→ **Extract to read**

Despite the various advancements in artificial intelligence (AI), the technology is still in its infancy and is not yet widely adopted by firms. However, while AI adoption across industry is low, new data from the National Science Foundation (NSF) shows that big companies are leading the way.
The NSF’s recently released Annual Business Survey (ABS), among other things, provides data about how companies across the United States are adopting AI. Primarily, the data shows that AI adoption in almost all U.S. industries is low. In manufacturing, where the advent of AI can transform how products are designed, fabricated, operated, and serviced, as well as the operations and processes of manufacturing supply chains, 89 percent of manufacturers report that they are not using AI at all. As figure 1 shows, in key manufacturing industries such as machinery, electronic products, and transportation equipment, fewer than 7 percent of companies report using AI as a production technology in any capacity. The same is true in nonmanufacturing industries such as finance and insurance, where AI could help detect fraud, identify financial risk, and predict cash flow events; healthcare, where AI could help predict health outcomes, forecast diseases, and analyze medical images; and professional services including legal, accounting, and advertising, where AI could help record, sort, and process swaths of data.
Figure 1: Percentage of companies using AI as a production technology for goods and services, by industry.

Stored rows:
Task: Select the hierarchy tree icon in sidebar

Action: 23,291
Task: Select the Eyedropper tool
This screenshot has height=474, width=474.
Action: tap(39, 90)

→ **What to produce**
In the passage on AI adoption, please rewrite the part between "Despite the various" and "leading the way.", inclusive, switching "firms" to "businesses".

→ **Output for this task**
Despite the various advancements in artificial intelligence (AI), the technology is still in its infancy and is not yet widely adopted by businesses. However, while AI adoption across industry is low, new data from the National Science Foundation (NSF) shows that big companies are leading the way.